TL;DR
Enterprises accustomed to slow changing systems must rethink their services and competencies as more of their bureaucracy becomes software. In many cases, this means corporate services contributing to software where they used to only document business processes.
What I'm Writing
A thread on debugging and troubleshooting. When we troubleshoot, what we are really doing is investigating, forming hypotheses, and testing them in order to come to a solution.
In the Buffer
View unfiled objects in The Buffer
Uber released Orbit, a new library to facilitate applying machine learning to time series data. This isn’t the first foray from a big tech company into this space. Facebook / Meta has maintained a library for time series data, Prophet, for several years. Some expert analysts criticized Prophet as a poor abstraction or performer. In general, we don’t seem to have a great commoditization of this in open source. Many approaches have focused on scaling autoregressive models like ARIMA, such as DeepAR from Amazon Research. There has been some interesting work in the GNN space on this too. The ripest use cases for this have settled their ontologies, like predictive maintenance; use cases like supply chain resilience are harder to implement for all but the highest performers.

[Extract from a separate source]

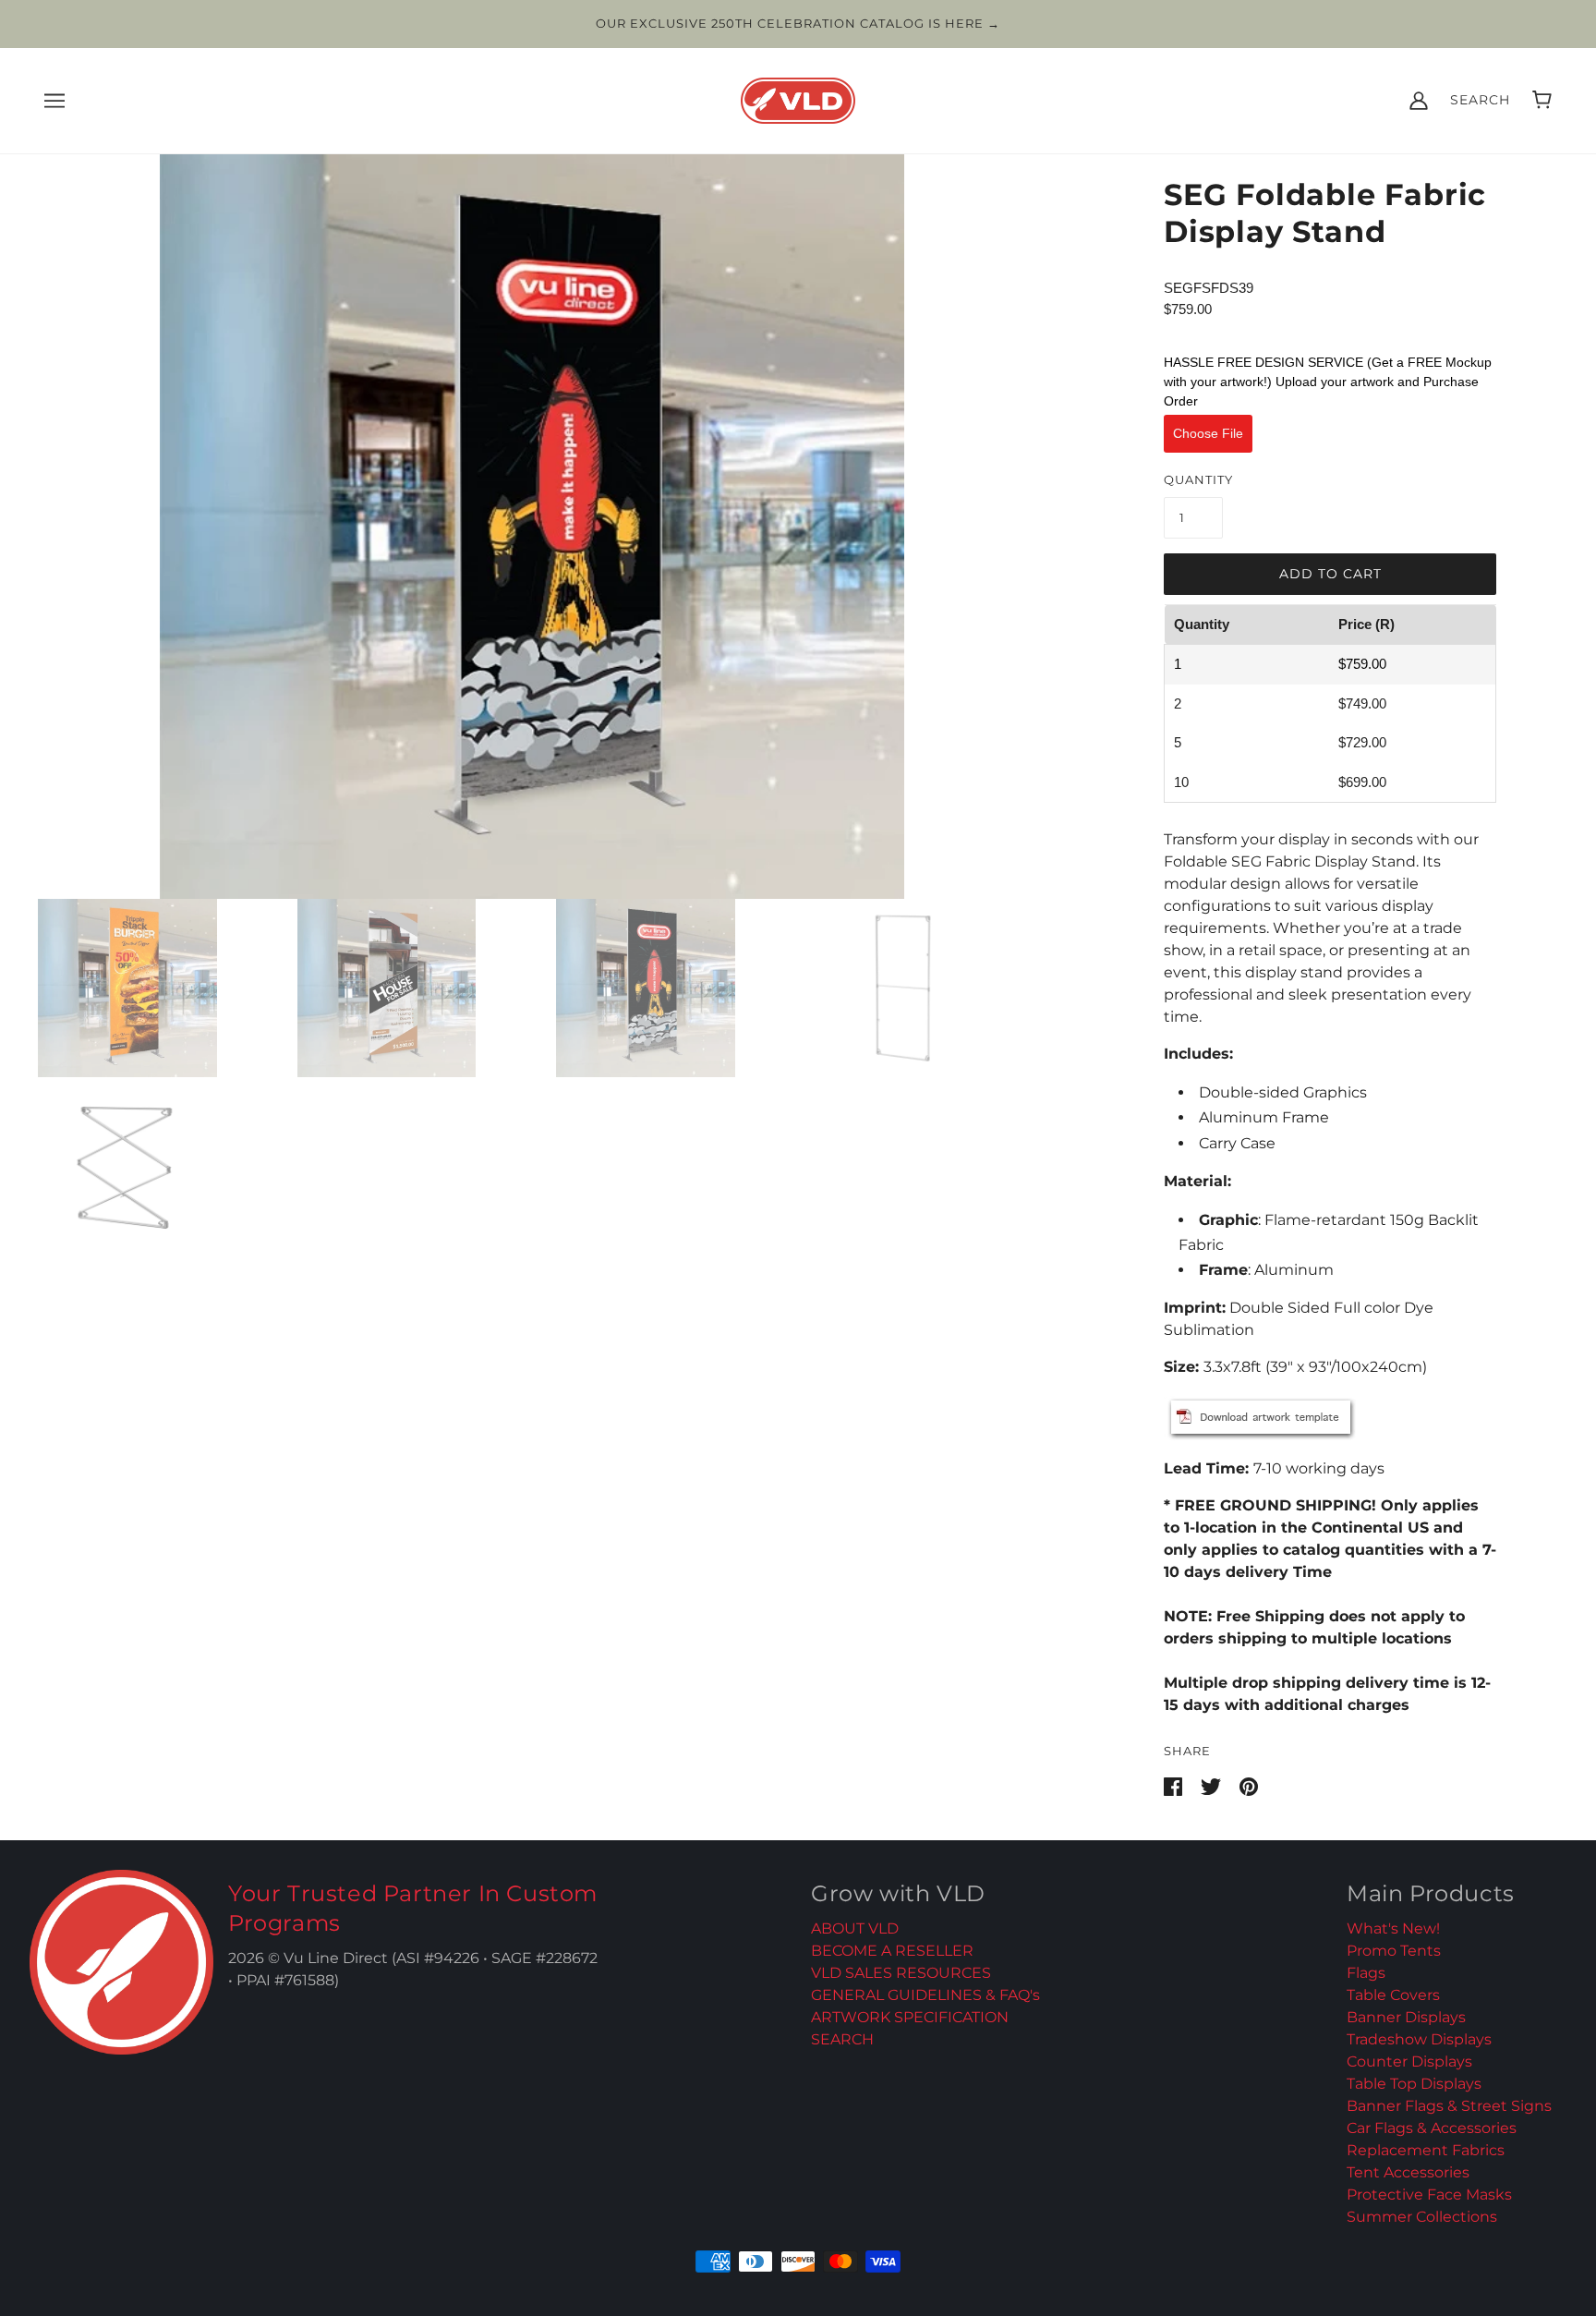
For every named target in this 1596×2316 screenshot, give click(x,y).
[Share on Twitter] (1212, 1785)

No Code Reviews by Default is certainly an interesting take. I certainly don’t like how reviews can sometimes hold up the flow of code into production while waiting for a review. In some cases it can take significant work to get into a state where the tests can help you sort out the changes that need review from the ones that are low enough impact to pass without four eyes. I don’t think I’ll be recommending to forego code reviews on infrastructure GitOps repositories anytime soon.
A friend reminded me of an article I shared with them. I think “Engineers Shouldn’t Write ETL” is probably a landmark essay; Magnusson posts one of the earliest articulations of the problem. Within five years, the platform ecosystem is “Red Hot”.
Marianne Bellotti’s book Kill It With Fire has been recommended to me several times now, and if that wasn’t enough, after reading their excellent post “Hunting Tech Debt via Org Charts” you better believe I’m looking forward to digging in. Bellotti’s analysis reminds me of a previously highlighted article, If You Want To Transform IT, Start With Finance.
A Malaise Falls Over Scones Unlimited
A few months after the events of our previous tale, Metadata Debt, we revisit Scones Unlimited (”The Lyft of Scones”). Our intrepid leader, ever the enterprise (and enterprising) detective, begins to notice a new problem arising. Again, the problems they start to hear about are rhyming. The game is afoot!
In her regular skip-level listening session, she gets randomly paired with an associate in her general counsel’s office. The young man is earnest, clearly hardworking, but it’s obvious that he’s deep in drudgery. For example: “we receive about 100 inquiries from the system every month, and I sort them into topic area and route them to other associates.” It’s clear that the associate has hundreds of chores like this one any given month.
In a touchpoint with her head of cloud, they confide in her that they’re carrying significant costs because the scale-down conditions on their cloud resources are too conservative. Theoretically, they built their company on the cloud so that they could take advantage of the “elastic” computing capabilities, including “scale-to-zero” and “self-healing”. In practice, they’re getting some of these benefits, but not nearly as much as they need to. In a follow up call with her CFO, the impacts are clear - cloud is a significant portion of spend at Scones Unlimited, and these inefficiencies are a drag on overall cash flow!
The Director of Scone Excellence is having trouble running experiments efficiently. Upon further examination, it turns out that the test environment has some manual steps in its deployment process, so there are hidden costs to each simulation. It’s hard to say for sure how much, but experiments are definitely slower than they need to be.
The service desk is under water. It turns out that all tickets are being manually reviewed by one of the senior architects.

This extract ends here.